Mais l’angoisse apocalyptique remonte bien plus loin. Aux débuts de l’histoire de l’humanité. Les tornades qui ravageaient déjà la terre étaient racontées par des tas de Mr Météo bien avant notre ère : Noé dans la Bible, et auparavant, dans des récits sumériens (-1700 AC), plus tard dans l’Apocalypse de Jean de Patmos, qui clôture en feu d’artifices le Nouveau Testament. A la fin du XIX ème siècle, chez Wells, Poe, Shelley, Rosny aîné.  
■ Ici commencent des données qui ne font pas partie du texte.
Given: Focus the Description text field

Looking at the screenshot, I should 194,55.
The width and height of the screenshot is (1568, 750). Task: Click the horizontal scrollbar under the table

  Je ne sais pas si Cauchet entrera dans la bibliothèque de l’honnête homme dans quelques siècles aux côtés de tous ces célèbres collègues mais j’ai l’impression qu’il y aura toujours des lecteurs, un canapé et une lampe de chevet (ou au moins une bougie) en 2.320. Ainsi que des écrivains qui joueront sur nos peurs !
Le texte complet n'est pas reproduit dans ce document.